それは、僕にとって、死者を蘇らせる魔法の言葉なんかじゃなく、墓の中から無理やり死者の眠りを妨げ、現世に無理やり引きずり起こす、ゾンビの召喚術にしか感じられなかった。

 そのゾンビの訪れを知らせるように、ナミネさんから受け取った『デバイス』から、ほんのりと温かみを感じる。そして、一瞬、『デバイス』が、まるでスマホで電話が鳴ったように激しく震えた。その震えが止まると、『デバイス』から、こんな音声(呪いの言葉)が流れてくる。

「え、何? これ。え、何なの? これ」

 それは、紛れもなく。

 僕と血を分けた姉の、娃の声だった。

「な、なんてことするんですか、ナミネさん!」

 激高する僕に向かい、しかしナミネさんはいつものように、淡々と言葉を紡いでいく。

「榧木漣は、選択の違う複数の榧木娃を、一意に選出できないと判断。故に、複数の選択を行った状態の榧木娃を用意した」

 意味が、わからなかった。でも、その答えを、三人目としてこの世に蘇らせられた娃が、教えてくれる。

「……そうだね。うん。私は、漣と一緒に、夏休みを海も山も行きたいって、そう思ってるよ」

 正方形の『デバイス』から、他の二人の娃と、全く同じ声が聞こえてくる。

 僕は、わけがわからなくなって、ナミネさんに問いかけた。

「な、なんで、こんな……。こんな、いたずらに娃を増やして、それでなんで問題が解決するって思ったんですか! 僕らは、どの娃も消せないから悩んでいたのにっ!」

 その言葉に、宇宙人の感情を宿さない瞳が、僕に向けられた。

「すでに、その回答は述べている。AとBという、複数の選択肢が選べないのが問題だと認識。故に、両方の選択を行ったCを用意すれば、AとBは不要となる」

「何を、言って……。そんな、そんな話じゃ、これはないでしょう?」

 そんな、ゲームの選択肢を両方選ぶチート技を使ったら、片方しか選べない存在(娃)は消して(殺して)しまってもいいだなんて、そんなの、あり得ないでしょ?

 それに――

「そもそも、今蘇った娃は、一体どういう存在なんですか? 夏と海の二択じゃなくて、両方という三択を選んだ存在、ってことですか?」

「否定。情報生命体である、娃のA、BをOR条件で掛け合わせたものになる」

「つまり、本当に二人の娃ちゃんを、一つに結合した、って感じかな?」

 そう言って、笑いながら大國さんが部屋に入ってきた。その手には、娃Aと娃Bが格納されている『デバイス』が握られている。

「でも、良かったね、漣くん! これでもう、こっちの二つの娃ちゃんはいらないよね?」

「……だから、そうじゃないって言っているでしょう!」

「自分の代替案が、採用されなかったと認識。資源の有効活用のために、リソースの開放を求める」

「そうだね、ナミネさん。私も、良い案だと思ったんだけど」

 言うが早いか、大國さんは僕の手から正方形の『デバイス』を引き取ると、代わりに娃Aと娃Bが入っている『デバイス』を握らせる。
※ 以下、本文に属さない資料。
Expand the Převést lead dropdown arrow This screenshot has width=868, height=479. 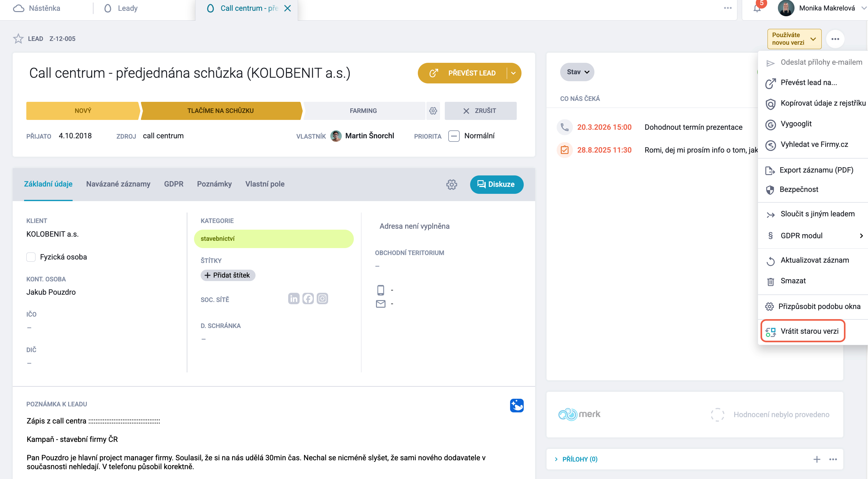[x=513, y=73]
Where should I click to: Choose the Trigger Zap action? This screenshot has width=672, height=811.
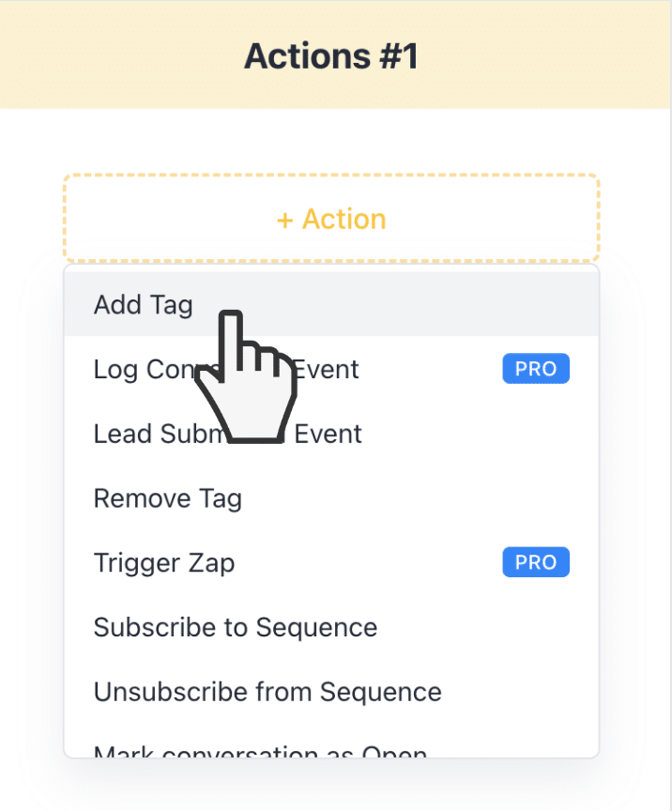click(x=331, y=562)
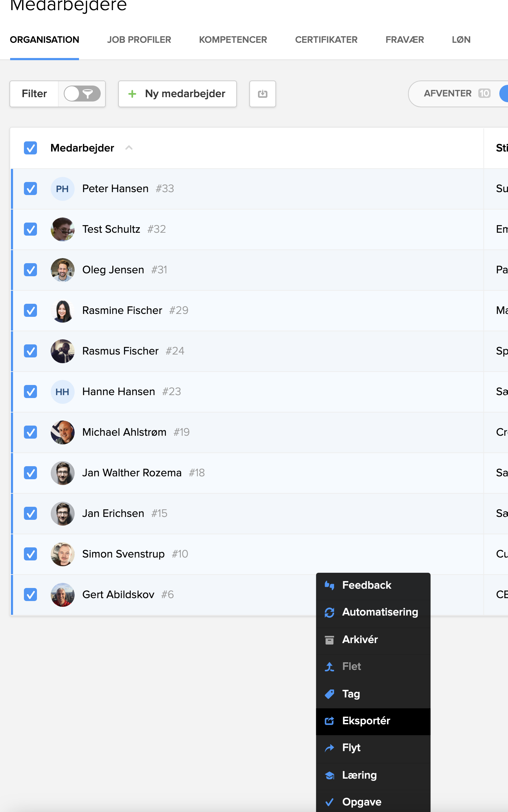508x812 pixels.
Task: Click the Flyt arrow icon
Action: tap(329, 748)
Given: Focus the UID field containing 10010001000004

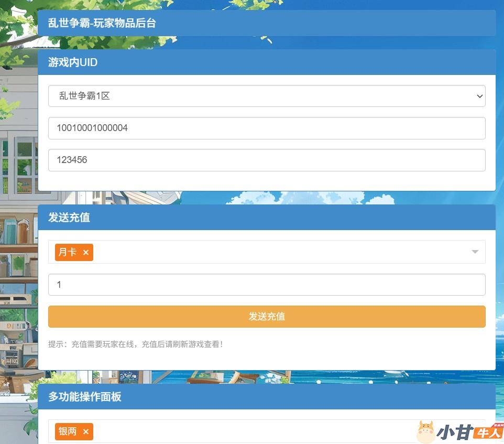Looking at the screenshot, I should [266, 128].
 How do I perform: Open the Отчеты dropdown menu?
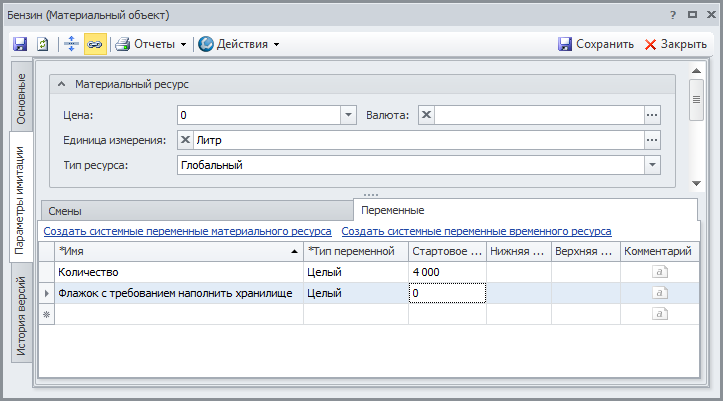click(x=151, y=44)
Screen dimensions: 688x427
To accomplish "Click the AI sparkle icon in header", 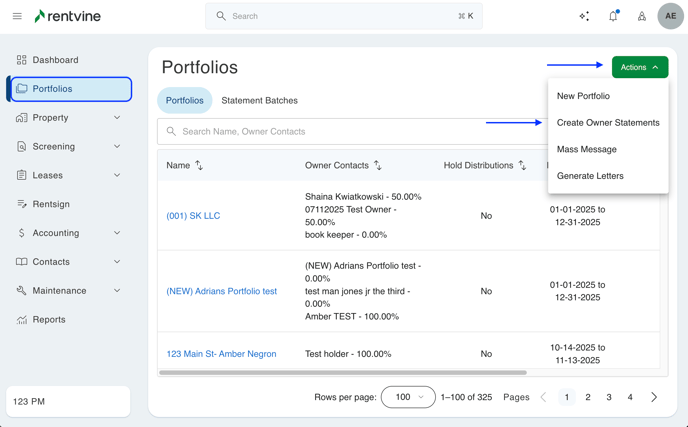I will (x=584, y=16).
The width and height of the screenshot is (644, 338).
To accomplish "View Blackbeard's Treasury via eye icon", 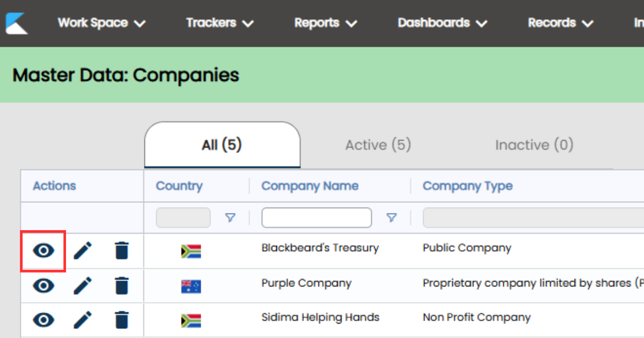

 突然のことに反応できないでいる僕を横に、大國さんは娃の部屋から颯爽と去っていった。

「……え? 大國さん、は、な、何を、しに?」

「消すんだよ」

「さっき蘇った、私を」

 二人の娃にそう言われ、僕は弾かれたように部屋を飛び出して、大國さんの姿を探す。でも、もうすでに遅かったようだ。
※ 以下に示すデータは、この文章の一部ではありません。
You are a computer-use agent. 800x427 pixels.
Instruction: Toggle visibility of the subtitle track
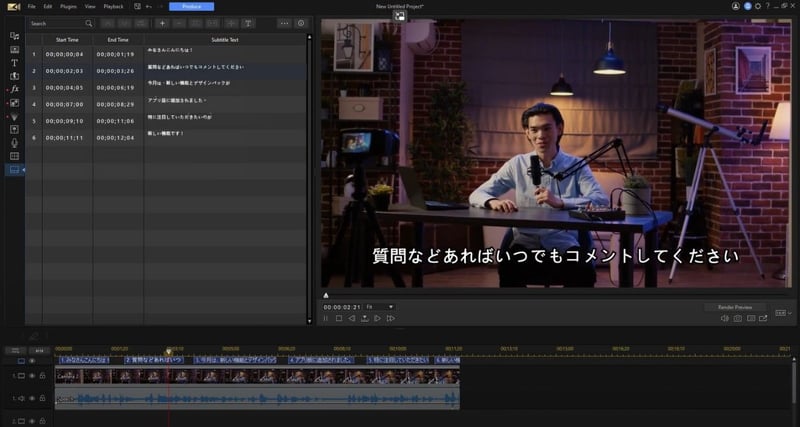click(x=31, y=360)

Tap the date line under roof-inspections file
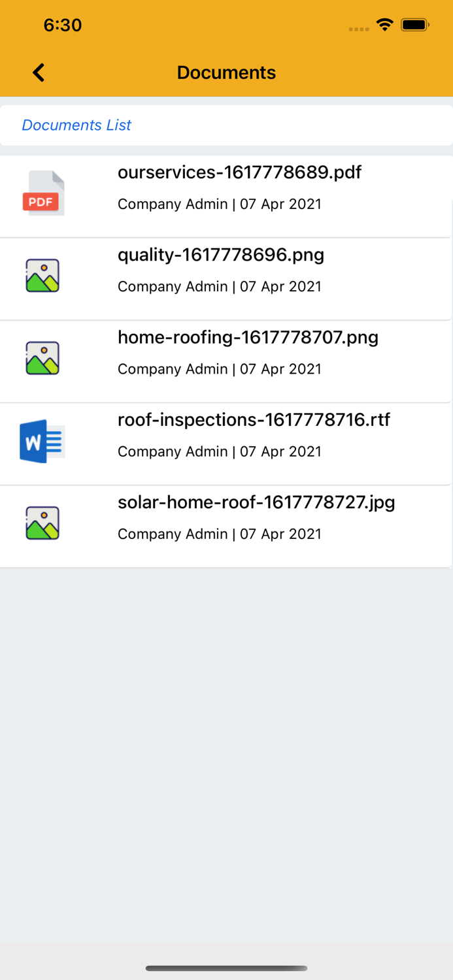[x=280, y=451]
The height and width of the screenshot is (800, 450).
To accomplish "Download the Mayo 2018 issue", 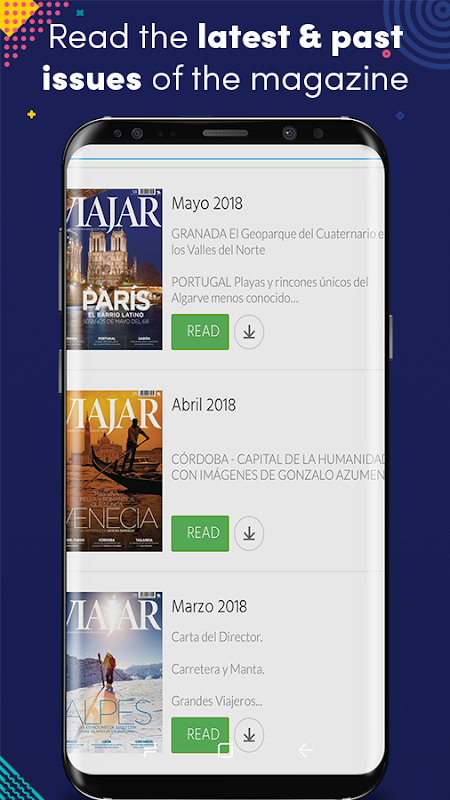I will click(x=249, y=332).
「まさか、こんなに短期間でフォーマットすることになるとは、思わなかったな!」

 その言葉の意味を理解して。

 僕は、その場に崩れ落ちた。

 数分前に蘇った姉が、数分後には、消されてしまった。まだまともに会話もしていなかったのに、娃が、また死んでしまった。

 でも、まだ僕の手の中には、二人の娃が存在する。

 AIとなって、死ぬ前の娃をコピーした、二人の姉が。

 ……なんだよ、これ。なんなんだよ、これはっ!

 頭の中が、ぐちゃぐちゃになる。アルコールなんて一口も飲んでないのに、強烈な酩酊感で、視界が歪む。眼球の裏を強烈な光で照らされたような錯覚に、世界の上下が反転したように錯覚。眼の前が真っ暗になるのに、頭の後ろだけは何故か光を感じて、意味がわからなすぎて、気持ちが悪い。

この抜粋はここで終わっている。